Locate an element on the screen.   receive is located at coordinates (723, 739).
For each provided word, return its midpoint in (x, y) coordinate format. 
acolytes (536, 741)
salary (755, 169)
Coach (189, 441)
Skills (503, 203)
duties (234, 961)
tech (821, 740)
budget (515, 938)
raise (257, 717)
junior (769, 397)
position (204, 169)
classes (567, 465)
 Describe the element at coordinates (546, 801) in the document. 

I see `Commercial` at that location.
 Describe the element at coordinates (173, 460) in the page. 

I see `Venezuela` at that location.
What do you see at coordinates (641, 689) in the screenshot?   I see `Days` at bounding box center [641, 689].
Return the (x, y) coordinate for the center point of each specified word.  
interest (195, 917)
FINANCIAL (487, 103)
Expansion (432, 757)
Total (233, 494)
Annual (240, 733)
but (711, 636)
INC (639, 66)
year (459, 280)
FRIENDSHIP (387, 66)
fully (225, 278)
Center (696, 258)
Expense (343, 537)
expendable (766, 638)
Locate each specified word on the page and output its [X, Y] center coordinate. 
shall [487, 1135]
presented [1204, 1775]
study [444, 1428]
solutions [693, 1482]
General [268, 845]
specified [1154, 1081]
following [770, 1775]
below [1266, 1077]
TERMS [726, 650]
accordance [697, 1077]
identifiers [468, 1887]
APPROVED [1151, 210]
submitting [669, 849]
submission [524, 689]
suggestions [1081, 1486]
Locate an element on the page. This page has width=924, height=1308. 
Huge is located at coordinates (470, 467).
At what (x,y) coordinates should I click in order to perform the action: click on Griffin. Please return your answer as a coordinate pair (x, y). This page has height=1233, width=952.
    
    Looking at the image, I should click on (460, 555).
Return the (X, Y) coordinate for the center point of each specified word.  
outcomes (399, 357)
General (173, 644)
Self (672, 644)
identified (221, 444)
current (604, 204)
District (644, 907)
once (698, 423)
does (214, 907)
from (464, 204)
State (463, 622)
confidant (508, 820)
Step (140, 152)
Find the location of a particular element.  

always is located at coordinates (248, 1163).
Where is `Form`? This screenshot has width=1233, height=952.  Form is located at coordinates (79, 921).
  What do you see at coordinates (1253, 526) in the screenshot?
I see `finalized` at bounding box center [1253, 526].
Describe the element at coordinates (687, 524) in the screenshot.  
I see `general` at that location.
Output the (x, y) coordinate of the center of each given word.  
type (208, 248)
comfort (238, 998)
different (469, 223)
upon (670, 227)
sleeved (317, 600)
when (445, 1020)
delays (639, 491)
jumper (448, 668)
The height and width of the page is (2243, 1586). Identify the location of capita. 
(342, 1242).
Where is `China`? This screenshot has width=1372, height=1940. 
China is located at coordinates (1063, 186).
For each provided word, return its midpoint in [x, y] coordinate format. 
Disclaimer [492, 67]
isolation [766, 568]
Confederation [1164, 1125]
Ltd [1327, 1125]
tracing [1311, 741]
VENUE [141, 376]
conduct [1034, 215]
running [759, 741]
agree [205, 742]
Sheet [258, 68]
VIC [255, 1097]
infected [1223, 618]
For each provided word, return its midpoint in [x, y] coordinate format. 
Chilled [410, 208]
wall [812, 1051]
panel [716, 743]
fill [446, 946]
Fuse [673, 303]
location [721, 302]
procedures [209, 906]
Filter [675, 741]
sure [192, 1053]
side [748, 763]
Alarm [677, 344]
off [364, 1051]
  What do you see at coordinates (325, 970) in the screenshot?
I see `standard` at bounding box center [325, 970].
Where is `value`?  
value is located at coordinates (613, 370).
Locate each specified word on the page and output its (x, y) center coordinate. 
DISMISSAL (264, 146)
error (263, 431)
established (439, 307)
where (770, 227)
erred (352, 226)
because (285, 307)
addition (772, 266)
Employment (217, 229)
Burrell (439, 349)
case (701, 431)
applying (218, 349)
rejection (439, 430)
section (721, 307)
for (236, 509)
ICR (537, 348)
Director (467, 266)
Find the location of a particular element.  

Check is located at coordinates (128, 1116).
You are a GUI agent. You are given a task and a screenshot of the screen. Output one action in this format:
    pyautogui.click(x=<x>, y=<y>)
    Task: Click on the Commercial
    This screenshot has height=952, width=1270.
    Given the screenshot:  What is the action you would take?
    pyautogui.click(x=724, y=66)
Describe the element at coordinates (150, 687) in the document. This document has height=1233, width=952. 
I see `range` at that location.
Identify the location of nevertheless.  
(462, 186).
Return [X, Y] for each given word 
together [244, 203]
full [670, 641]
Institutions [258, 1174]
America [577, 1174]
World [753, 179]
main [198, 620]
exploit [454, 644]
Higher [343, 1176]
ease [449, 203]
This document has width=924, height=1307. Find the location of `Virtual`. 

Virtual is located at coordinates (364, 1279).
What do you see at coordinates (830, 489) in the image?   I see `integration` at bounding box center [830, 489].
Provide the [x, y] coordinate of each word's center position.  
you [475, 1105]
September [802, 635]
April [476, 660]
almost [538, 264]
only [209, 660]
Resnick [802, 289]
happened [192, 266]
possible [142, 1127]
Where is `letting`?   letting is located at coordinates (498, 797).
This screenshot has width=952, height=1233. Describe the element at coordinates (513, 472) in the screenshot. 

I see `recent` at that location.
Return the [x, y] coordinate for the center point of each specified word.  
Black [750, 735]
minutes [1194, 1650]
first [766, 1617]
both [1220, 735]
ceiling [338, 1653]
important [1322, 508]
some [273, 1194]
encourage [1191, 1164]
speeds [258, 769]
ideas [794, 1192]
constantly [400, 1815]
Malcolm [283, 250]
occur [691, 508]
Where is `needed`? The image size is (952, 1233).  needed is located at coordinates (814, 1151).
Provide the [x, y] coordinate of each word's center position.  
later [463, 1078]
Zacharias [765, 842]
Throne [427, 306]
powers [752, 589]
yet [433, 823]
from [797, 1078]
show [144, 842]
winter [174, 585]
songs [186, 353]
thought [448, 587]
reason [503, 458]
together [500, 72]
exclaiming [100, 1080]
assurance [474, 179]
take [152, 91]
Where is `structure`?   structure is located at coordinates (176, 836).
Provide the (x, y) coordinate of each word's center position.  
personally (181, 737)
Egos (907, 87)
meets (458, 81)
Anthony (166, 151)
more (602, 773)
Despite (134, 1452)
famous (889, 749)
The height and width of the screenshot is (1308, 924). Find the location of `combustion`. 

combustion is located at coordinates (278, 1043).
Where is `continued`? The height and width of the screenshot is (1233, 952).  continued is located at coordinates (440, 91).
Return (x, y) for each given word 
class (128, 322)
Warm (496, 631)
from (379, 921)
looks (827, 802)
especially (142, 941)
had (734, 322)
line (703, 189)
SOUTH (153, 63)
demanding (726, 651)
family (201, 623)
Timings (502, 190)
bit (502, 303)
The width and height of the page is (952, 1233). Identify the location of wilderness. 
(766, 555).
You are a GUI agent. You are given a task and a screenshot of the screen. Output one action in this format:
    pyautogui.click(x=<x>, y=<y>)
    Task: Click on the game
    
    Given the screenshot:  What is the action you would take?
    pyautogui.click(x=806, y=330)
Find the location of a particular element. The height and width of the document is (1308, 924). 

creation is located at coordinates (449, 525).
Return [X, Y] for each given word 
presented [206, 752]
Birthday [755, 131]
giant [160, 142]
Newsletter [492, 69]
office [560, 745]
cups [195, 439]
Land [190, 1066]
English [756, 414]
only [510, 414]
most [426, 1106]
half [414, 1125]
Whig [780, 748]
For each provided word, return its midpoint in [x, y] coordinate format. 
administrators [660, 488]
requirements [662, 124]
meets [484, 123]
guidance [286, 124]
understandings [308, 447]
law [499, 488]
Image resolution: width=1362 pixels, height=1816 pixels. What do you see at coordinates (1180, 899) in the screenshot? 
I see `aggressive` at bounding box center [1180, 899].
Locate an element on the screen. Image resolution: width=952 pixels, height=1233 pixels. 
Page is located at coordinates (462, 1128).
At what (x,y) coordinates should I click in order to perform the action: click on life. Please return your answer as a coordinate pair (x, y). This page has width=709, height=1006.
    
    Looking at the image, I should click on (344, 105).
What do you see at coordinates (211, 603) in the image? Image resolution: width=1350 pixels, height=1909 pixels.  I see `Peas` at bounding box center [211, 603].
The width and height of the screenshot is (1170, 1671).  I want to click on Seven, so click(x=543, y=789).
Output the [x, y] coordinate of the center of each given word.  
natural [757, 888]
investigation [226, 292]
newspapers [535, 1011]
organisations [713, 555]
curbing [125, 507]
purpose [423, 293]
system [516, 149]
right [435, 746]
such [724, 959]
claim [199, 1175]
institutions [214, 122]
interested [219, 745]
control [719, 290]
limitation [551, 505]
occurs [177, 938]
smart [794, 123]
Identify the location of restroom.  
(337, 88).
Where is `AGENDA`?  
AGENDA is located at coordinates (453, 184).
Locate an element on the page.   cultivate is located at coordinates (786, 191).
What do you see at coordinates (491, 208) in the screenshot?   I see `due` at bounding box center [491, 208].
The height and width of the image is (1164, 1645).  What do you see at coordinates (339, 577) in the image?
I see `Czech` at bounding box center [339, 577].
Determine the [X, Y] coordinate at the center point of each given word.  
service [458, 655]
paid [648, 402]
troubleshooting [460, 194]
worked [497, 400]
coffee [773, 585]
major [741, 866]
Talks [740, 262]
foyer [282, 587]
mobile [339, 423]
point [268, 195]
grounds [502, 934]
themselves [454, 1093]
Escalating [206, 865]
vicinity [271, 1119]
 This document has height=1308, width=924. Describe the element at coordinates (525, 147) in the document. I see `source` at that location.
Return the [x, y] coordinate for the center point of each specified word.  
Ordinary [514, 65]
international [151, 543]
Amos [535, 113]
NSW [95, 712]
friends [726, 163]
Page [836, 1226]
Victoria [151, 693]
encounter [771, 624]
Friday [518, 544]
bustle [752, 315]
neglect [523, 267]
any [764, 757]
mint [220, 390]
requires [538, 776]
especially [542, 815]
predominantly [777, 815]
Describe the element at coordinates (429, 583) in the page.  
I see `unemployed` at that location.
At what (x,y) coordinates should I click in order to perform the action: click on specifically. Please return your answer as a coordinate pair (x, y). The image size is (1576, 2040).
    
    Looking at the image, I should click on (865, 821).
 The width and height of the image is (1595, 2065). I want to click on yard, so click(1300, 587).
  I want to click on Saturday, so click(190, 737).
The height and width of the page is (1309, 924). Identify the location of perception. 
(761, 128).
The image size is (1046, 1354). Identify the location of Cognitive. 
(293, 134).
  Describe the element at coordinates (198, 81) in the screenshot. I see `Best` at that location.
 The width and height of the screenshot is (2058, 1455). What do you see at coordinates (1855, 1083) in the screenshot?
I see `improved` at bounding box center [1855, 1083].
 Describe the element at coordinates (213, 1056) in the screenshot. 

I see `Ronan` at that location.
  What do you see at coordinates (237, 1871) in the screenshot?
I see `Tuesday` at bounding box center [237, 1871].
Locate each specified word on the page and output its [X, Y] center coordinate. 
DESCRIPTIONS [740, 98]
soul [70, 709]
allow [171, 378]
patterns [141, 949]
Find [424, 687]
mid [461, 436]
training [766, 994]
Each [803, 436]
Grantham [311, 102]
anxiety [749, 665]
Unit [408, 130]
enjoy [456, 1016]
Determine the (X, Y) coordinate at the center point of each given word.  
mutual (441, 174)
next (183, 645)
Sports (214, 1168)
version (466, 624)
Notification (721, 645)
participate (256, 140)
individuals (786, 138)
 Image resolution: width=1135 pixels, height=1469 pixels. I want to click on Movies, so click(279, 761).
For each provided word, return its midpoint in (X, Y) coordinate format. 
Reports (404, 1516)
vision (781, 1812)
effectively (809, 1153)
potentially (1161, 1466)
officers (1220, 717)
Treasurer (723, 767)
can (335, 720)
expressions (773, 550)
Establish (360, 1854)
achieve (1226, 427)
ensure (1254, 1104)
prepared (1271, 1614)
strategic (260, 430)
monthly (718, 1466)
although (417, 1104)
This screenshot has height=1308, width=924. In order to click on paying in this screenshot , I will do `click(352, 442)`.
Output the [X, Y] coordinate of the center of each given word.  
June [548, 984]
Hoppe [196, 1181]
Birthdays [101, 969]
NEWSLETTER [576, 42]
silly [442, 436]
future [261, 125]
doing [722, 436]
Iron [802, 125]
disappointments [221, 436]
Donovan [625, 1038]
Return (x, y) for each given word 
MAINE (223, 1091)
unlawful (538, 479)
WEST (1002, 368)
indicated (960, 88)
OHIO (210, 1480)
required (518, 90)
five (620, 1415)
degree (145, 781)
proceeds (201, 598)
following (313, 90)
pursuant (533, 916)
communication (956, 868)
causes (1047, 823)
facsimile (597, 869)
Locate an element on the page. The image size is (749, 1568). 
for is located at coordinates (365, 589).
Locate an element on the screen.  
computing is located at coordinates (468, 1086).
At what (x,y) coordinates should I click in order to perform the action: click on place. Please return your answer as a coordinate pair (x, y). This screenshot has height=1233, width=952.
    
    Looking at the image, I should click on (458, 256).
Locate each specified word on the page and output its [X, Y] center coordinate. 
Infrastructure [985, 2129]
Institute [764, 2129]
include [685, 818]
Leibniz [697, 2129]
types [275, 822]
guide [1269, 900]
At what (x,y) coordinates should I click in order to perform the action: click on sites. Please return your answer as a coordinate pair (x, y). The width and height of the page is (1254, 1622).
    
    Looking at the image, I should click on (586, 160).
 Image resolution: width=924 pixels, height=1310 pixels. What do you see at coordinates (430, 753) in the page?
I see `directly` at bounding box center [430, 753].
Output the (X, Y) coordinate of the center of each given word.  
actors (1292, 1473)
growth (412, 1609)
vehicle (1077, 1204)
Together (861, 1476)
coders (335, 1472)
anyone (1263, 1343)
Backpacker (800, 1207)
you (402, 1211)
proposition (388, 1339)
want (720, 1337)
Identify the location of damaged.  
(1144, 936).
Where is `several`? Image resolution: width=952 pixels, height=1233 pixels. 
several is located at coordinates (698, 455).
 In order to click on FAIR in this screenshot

# [YOUR OBJECTIVE]
Please return the rows unchanged, from the first line through the line containing "position (204, 169)", including that line.

# [FULL SOLUTION]
Locate an element on the screen.   receive is located at coordinates (723, 739).
For each provided word, return its midpoint in (x, y) coordinate format. 
acolytes (536, 741)
salary (755, 169)
Coach (189, 441)
Skills (503, 203)
duties (234, 961)
tech (821, 740)
budget (515, 938)
raise (257, 717)
junior (769, 397)
position (204, 169)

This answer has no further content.